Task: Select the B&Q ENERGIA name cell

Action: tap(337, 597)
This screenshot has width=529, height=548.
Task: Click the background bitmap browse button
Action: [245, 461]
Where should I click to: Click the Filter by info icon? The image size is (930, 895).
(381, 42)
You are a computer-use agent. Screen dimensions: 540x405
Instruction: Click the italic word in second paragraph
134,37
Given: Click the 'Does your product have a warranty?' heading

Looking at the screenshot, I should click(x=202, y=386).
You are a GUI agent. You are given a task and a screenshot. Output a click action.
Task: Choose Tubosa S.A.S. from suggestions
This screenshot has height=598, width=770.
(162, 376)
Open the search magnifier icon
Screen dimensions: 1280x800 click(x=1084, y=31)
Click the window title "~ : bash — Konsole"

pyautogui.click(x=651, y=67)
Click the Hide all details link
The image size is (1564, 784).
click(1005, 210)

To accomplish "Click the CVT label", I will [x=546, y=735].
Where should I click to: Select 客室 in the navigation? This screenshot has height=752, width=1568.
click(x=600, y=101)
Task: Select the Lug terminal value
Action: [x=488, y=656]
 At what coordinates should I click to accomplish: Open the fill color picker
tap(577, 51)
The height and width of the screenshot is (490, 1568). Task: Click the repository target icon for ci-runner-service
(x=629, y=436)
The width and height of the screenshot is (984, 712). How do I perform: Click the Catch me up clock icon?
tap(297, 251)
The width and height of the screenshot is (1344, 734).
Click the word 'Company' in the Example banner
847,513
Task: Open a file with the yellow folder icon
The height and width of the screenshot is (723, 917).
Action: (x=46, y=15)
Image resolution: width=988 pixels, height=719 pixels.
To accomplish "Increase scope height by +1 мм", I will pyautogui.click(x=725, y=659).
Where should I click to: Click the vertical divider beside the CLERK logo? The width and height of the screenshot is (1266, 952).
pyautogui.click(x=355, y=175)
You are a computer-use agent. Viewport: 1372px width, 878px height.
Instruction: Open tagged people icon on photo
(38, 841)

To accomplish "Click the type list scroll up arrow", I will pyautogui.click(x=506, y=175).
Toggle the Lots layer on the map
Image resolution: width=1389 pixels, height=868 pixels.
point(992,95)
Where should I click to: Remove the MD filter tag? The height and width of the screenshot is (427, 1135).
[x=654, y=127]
* * *
Task item
Restate the full data above, keeping each word intact.

Your response
Task: Select the B&Q ENERGIA name cell

Action: tap(337, 597)
This screenshot has width=529, height=548.
Task: Click the background bitmap browse button
Action: [245, 461]
Where should I click to: Click the Filter by info icon? The image size is (930, 895).
(381, 42)
You are a computer-use agent. Screen dimensions: 540x405
Instruction: Click the italic word in second paragraph
134,37
Given: Click the 'Does your product have a warranty?' heading

Looking at the screenshot, I should click(x=202, y=386).
You are a GUI agent. You are given a task and a screenshot. Output a click action.
Task: Choose Tubosa S.A.S. from suggestions
This screenshot has height=598, width=770.
(162, 376)
Open the search magnifier icon
Screen dimensions: 1280x800 click(x=1084, y=31)
Click the window title "~ : bash — Konsole"

pyautogui.click(x=651, y=67)
Click the Hide all details link
The image size is (1564, 784).
click(1005, 210)

To accomplish "Click the CVT label", I will [x=546, y=735].
Where should I click to: Select 客室 in the navigation? This screenshot has height=752, width=1568.
click(x=600, y=101)
Task: Select the Lug terminal value
Action: [x=488, y=656]
 At what coordinates should I click to accomplish: Open the fill color picker
tap(577, 51)
The height and width of the screenshot is (490, 1568). Task: Click the repository target icon for ci-runner-service
(x=629, y=436)
The width and height of the screenshot is (984, 712). How do I perform: Click the Catch me up clock icon?
tap(297, 251)
The width and height of the screenshot is (1344, 734).
Click the word 'Company' in the Example banner
847,513
Task: Open a file with the yellow folder icon
The height and width of the screenshot is (723, 917).
Action: (x=46, y=15)
Image resolution: width=988 pixels, height=719 pixels.
To accomplish "Increase scope height by +1 мм", I will pyautogui.click(x=725, y=659).
Where should I click to: Click the vertical divider beside the CLERK logo? The width and height of the screenshot is (1266, 952).
pyautogui.click(x=355, y=175)
You are a computer-use agent. Viewport: 1372px width, 878px height.
Instruction: Open tagged people icon on photo
(38, 841)

To accomplish "Click the type list scroll up arrow", I will pyautogui.click(x=506, y=175).
Toggle the Lots layer on the map
Image resolution: width=1389 pixels, height=868 pixels.
point(992,95)
Where should I click to: Remove the MD filter tag? The height and width of the screenshot is (427, 1135).
[x=654, y=127]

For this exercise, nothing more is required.